THE DATA Start Marker
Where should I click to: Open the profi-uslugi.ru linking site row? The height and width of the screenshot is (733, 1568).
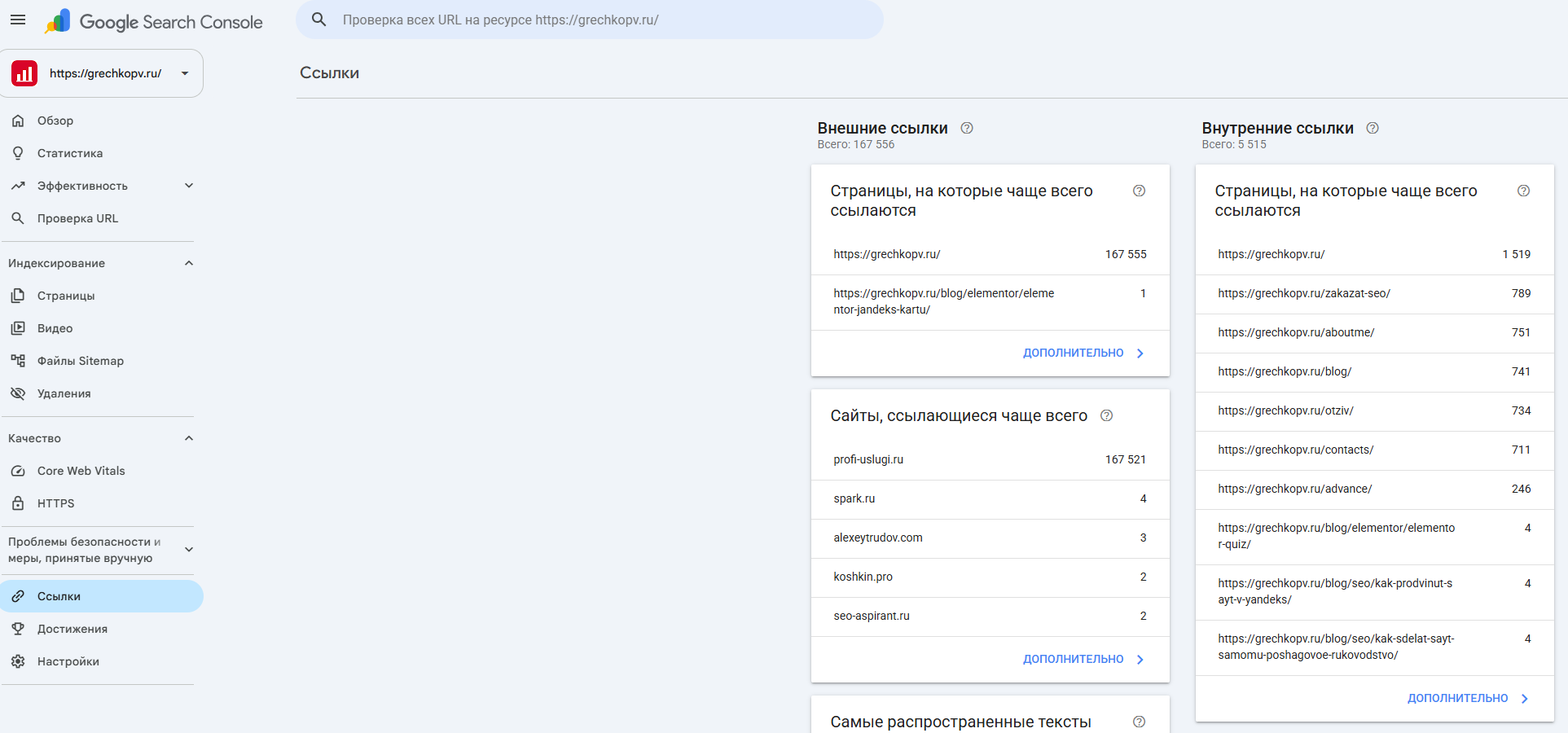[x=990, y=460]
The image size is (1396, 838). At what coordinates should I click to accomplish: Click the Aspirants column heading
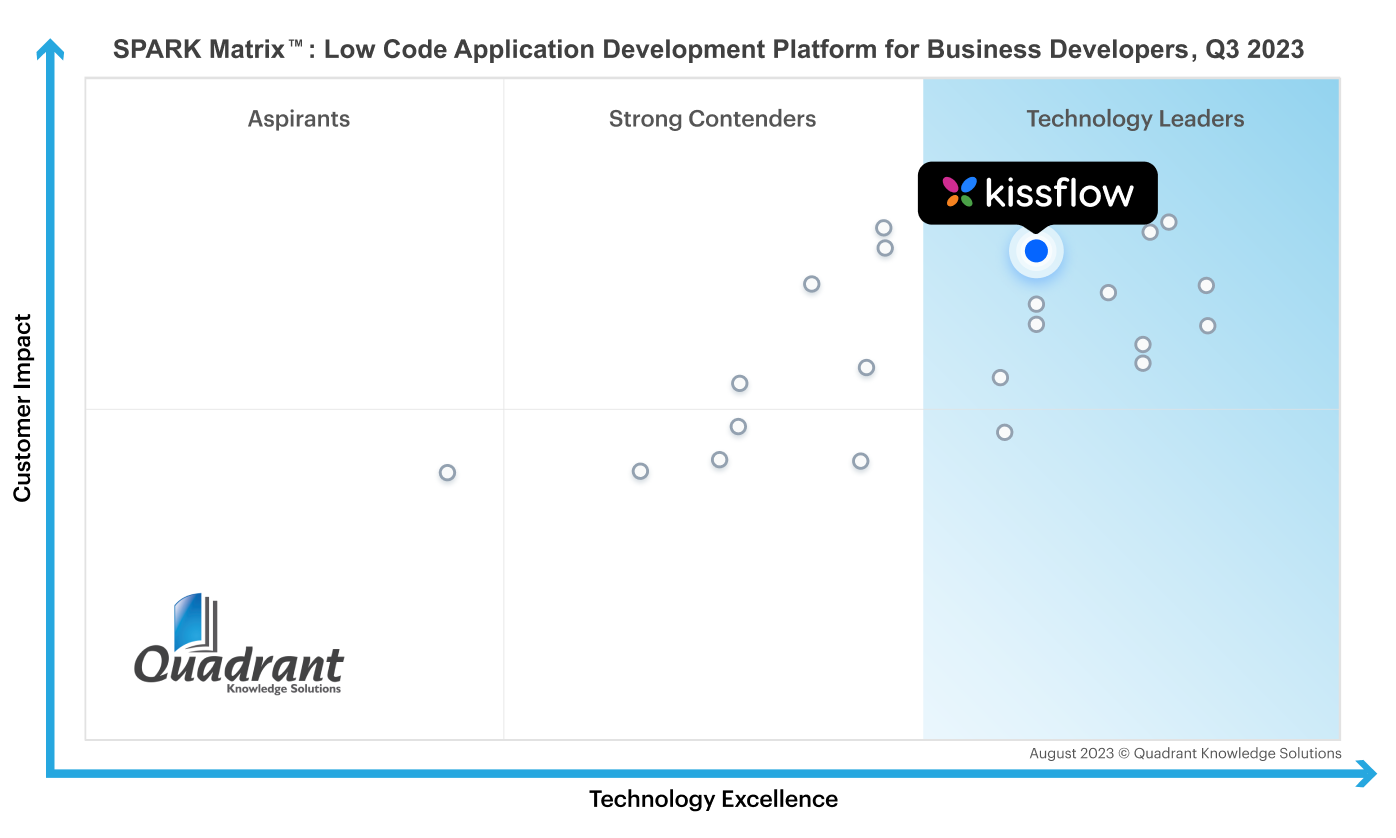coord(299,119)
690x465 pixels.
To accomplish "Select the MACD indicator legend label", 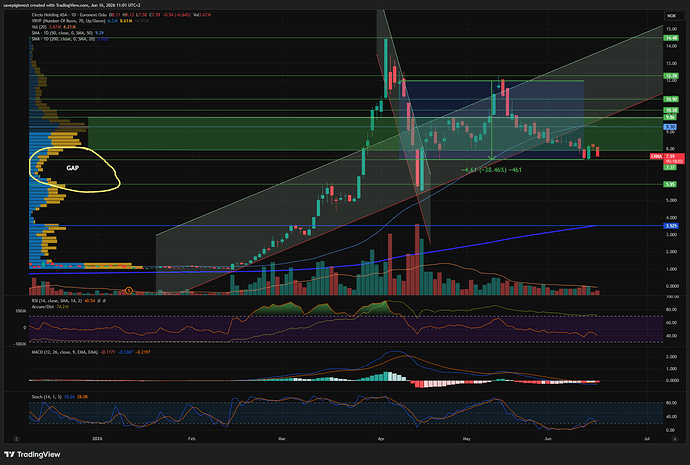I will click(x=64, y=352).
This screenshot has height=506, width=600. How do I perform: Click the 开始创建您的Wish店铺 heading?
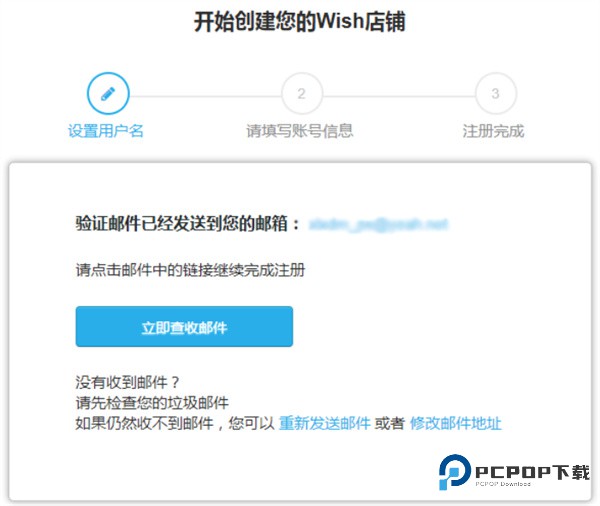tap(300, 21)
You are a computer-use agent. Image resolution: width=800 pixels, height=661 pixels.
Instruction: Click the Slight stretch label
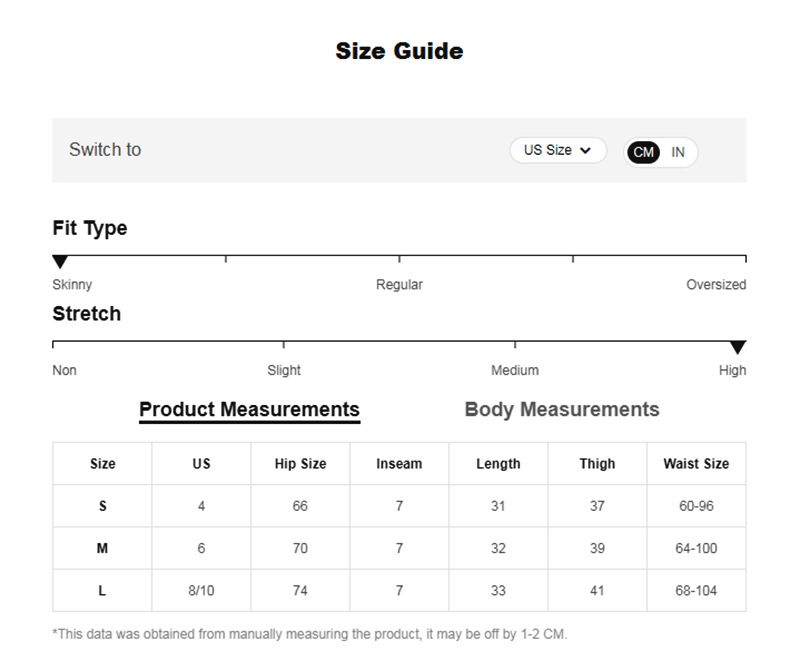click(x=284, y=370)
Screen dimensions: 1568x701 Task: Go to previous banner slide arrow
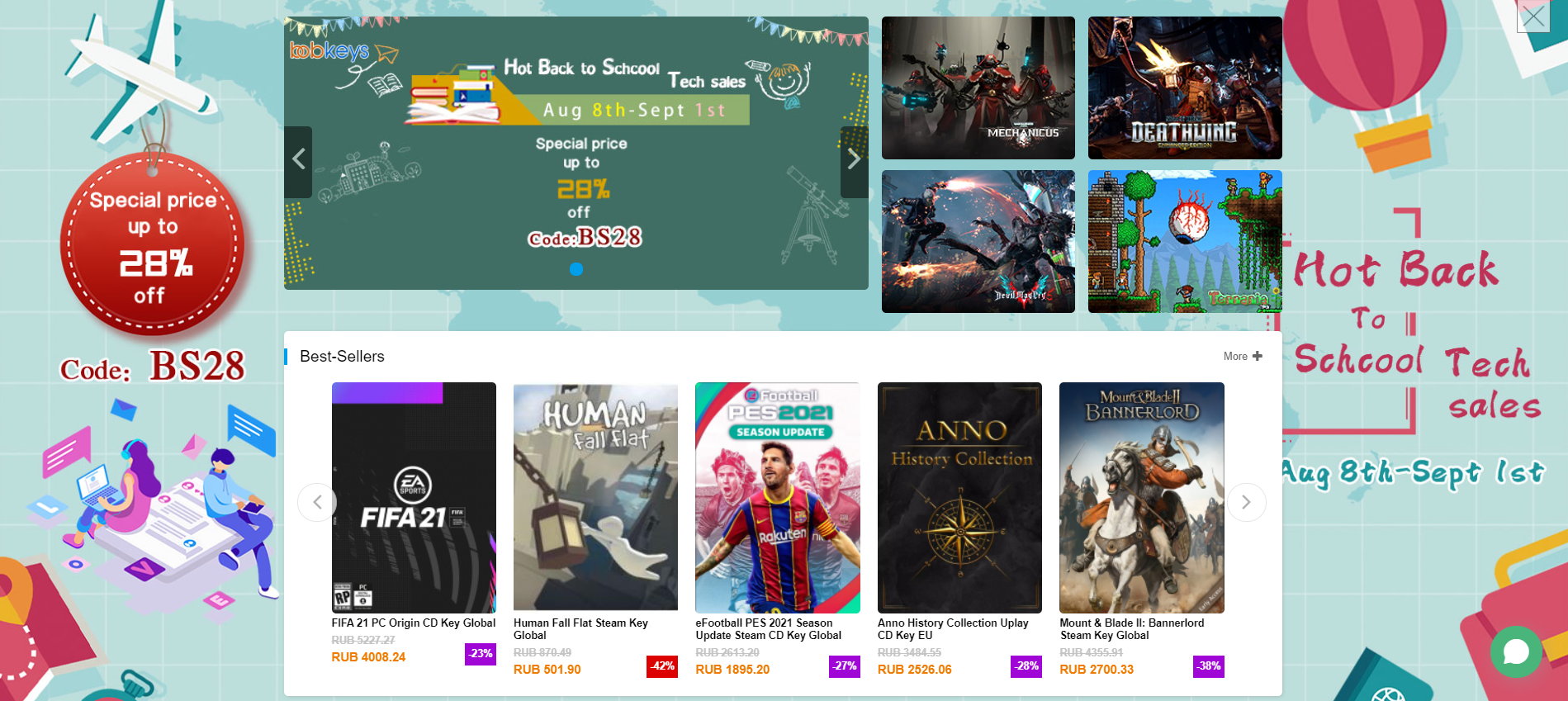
THE DATA End Marker
WHAT THE EXERCISE ASKS> Each line above that has the word "pixels" must be copied.

WRITTEN RESPONSE>
690x465 pixels.
You are a computer-use agent. Image resolution: width=800 pixels, height=661 pixels.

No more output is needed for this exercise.